■ **Your instructions**
Of the entries below, repeat exactly only those lines from the one containing "Given: Place cursor" through the last line, with pictures omitted.

■ **Task material**
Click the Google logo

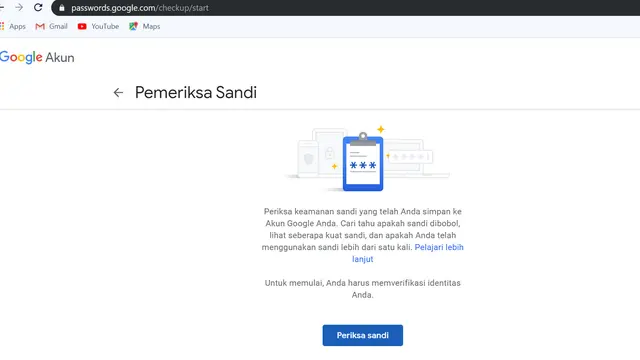point(21,57)
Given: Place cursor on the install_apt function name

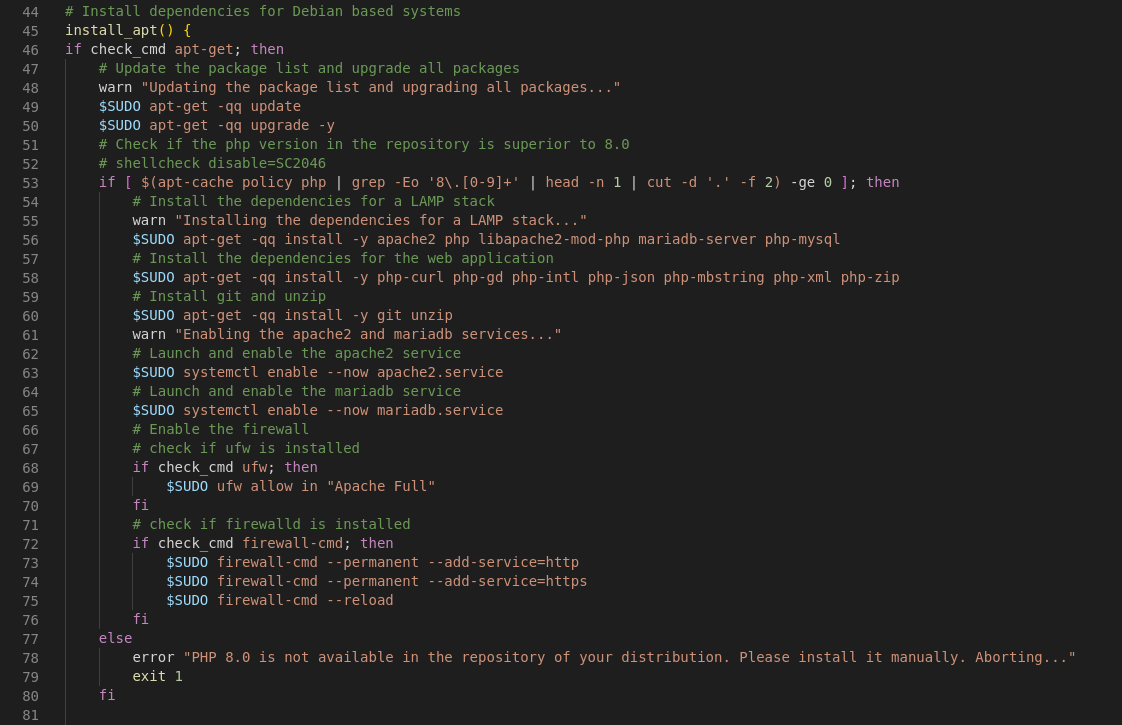Looking at the screenshot, I should 111,30.
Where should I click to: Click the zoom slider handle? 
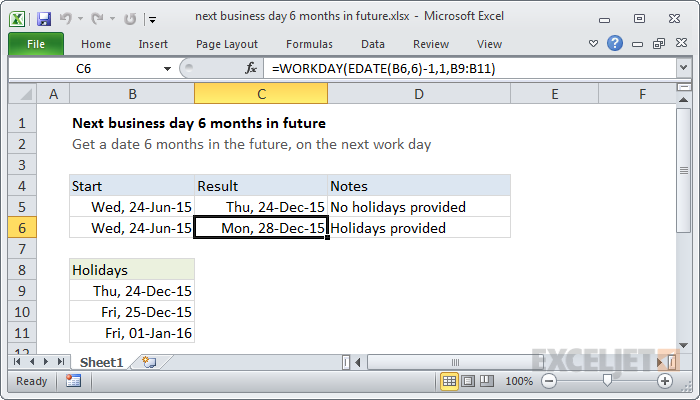(607, 381)
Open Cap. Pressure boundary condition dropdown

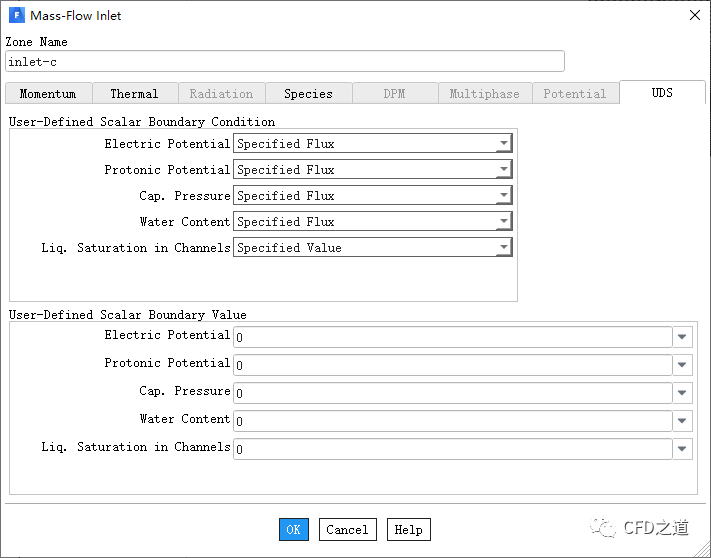[x=503, y=196]
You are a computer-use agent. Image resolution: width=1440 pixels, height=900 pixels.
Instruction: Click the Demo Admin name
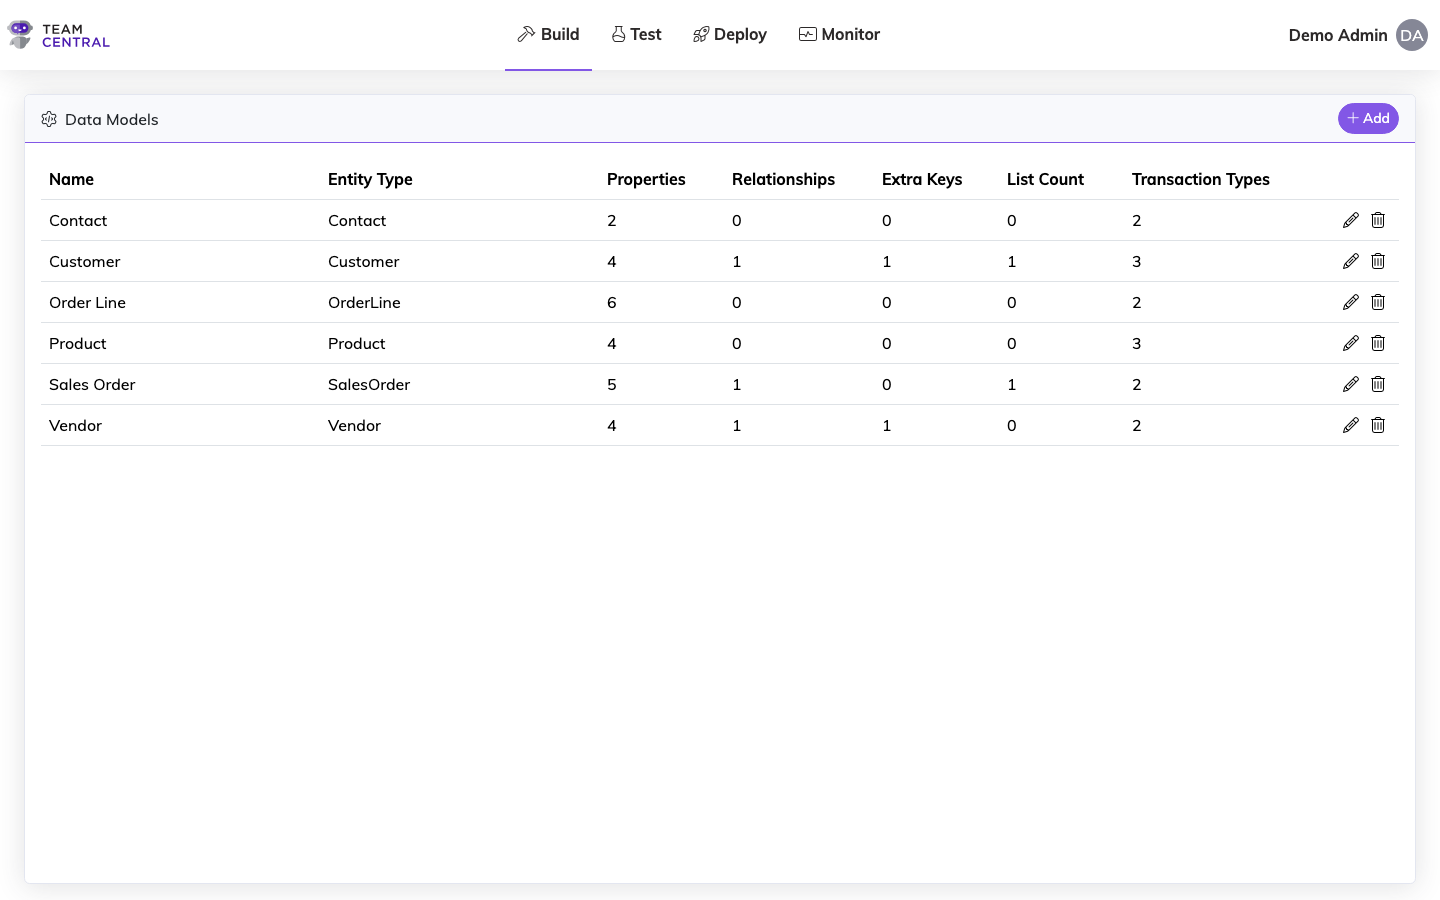[x=1337, y=35]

■ **Result below**
Given: Place cursor on the install_apt function name

Looking at the screenshot, I should 111,30.
Where should I click to: Click the zoom slider handle? 
(607, 381)
Open Cap. Pressure boundary condition dropdown

[x=503, y=196]
You are a computer-use agent. Image resolution: width=1440 pixels, height=900 pixels.
Instruction: Click the Demo Admin name
[x=1337, y=35]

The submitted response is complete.